--- Exercise details ---
The lines to copy are those with "Given" in them. Pull each one from the entries below.

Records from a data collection

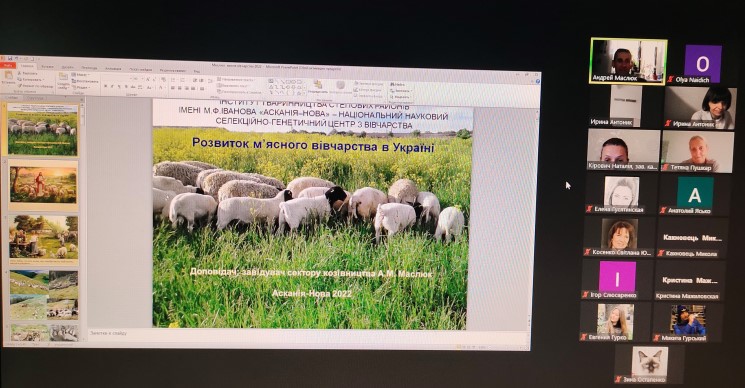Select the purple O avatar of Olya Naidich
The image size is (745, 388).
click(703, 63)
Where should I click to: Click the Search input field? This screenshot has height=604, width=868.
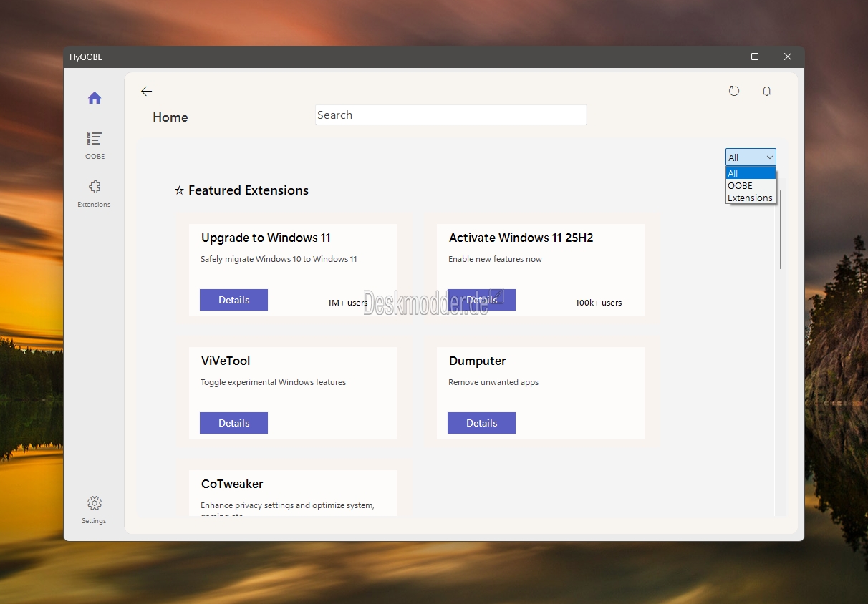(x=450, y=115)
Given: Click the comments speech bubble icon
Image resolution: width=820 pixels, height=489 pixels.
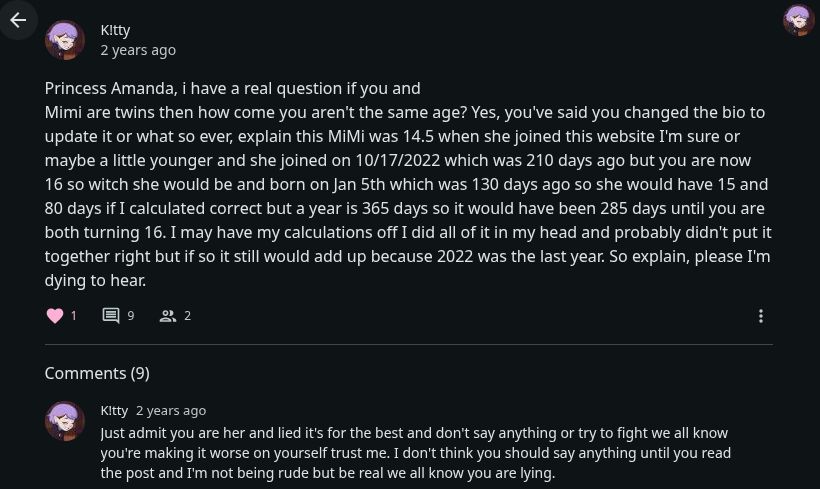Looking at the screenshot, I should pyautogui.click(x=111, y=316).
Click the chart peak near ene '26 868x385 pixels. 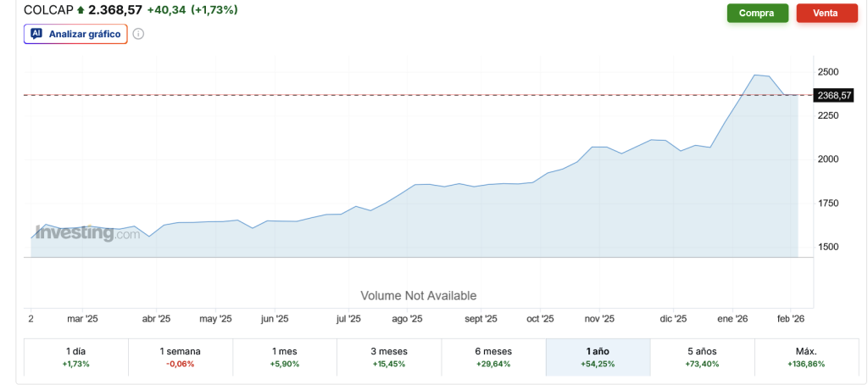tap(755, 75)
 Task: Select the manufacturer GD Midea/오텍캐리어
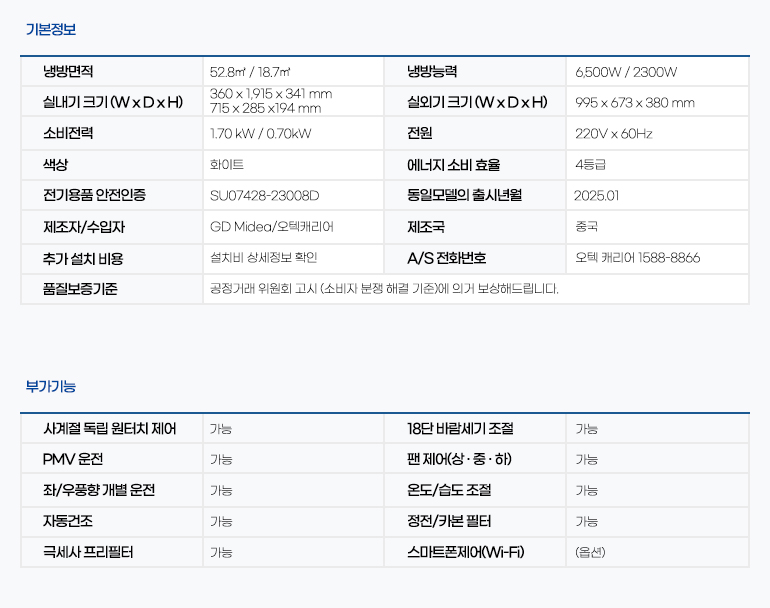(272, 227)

==

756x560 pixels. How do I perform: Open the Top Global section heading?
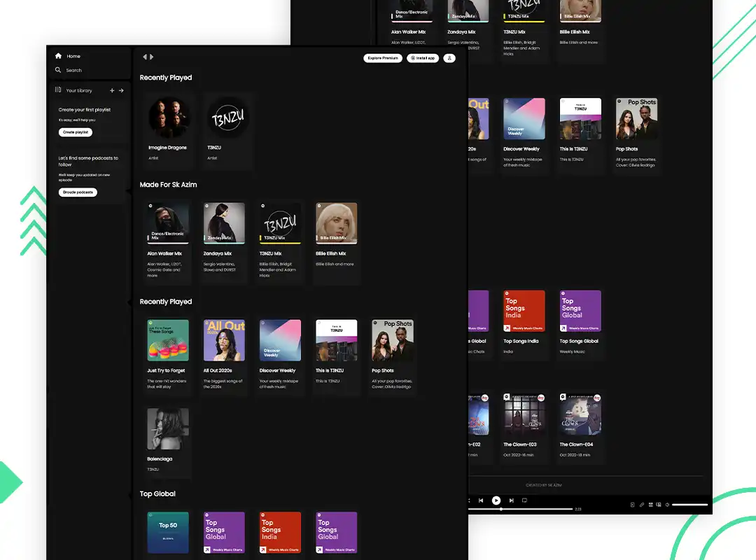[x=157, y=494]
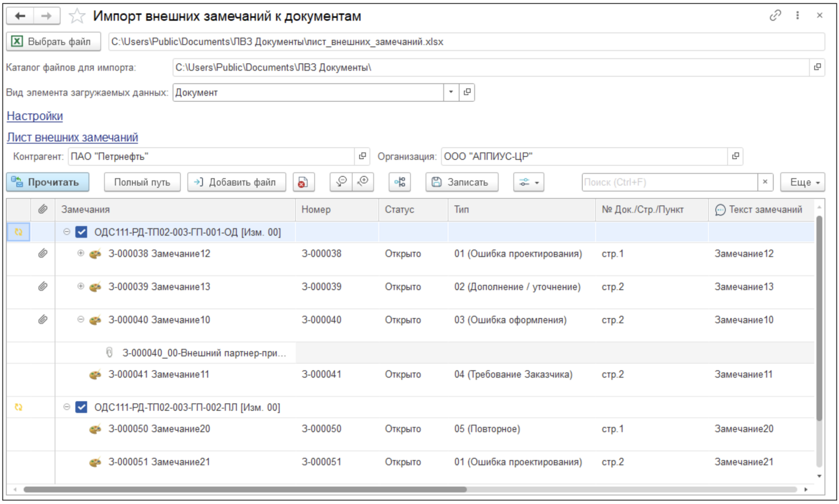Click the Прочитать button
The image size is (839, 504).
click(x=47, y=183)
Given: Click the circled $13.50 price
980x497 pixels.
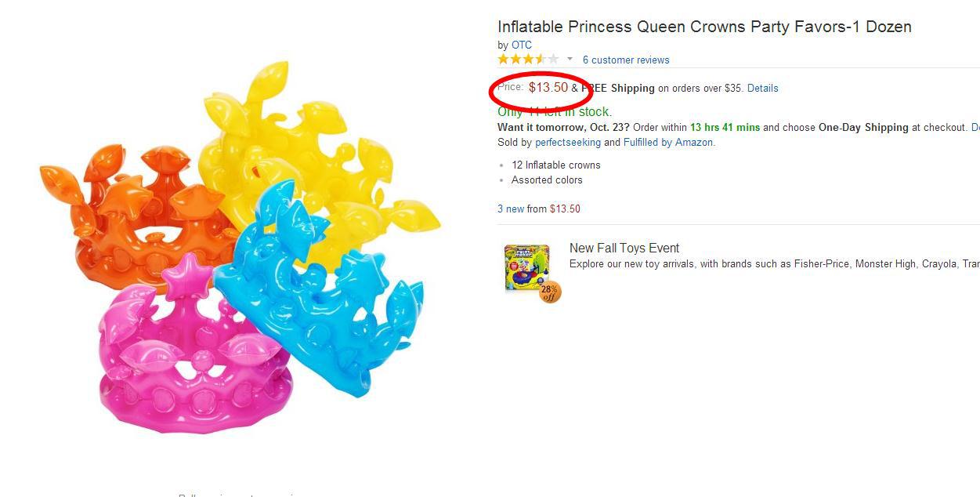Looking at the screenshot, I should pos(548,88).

--- Solution ---
Given: Click the comments speech bubble icon
Given: Click the circled $13.50 price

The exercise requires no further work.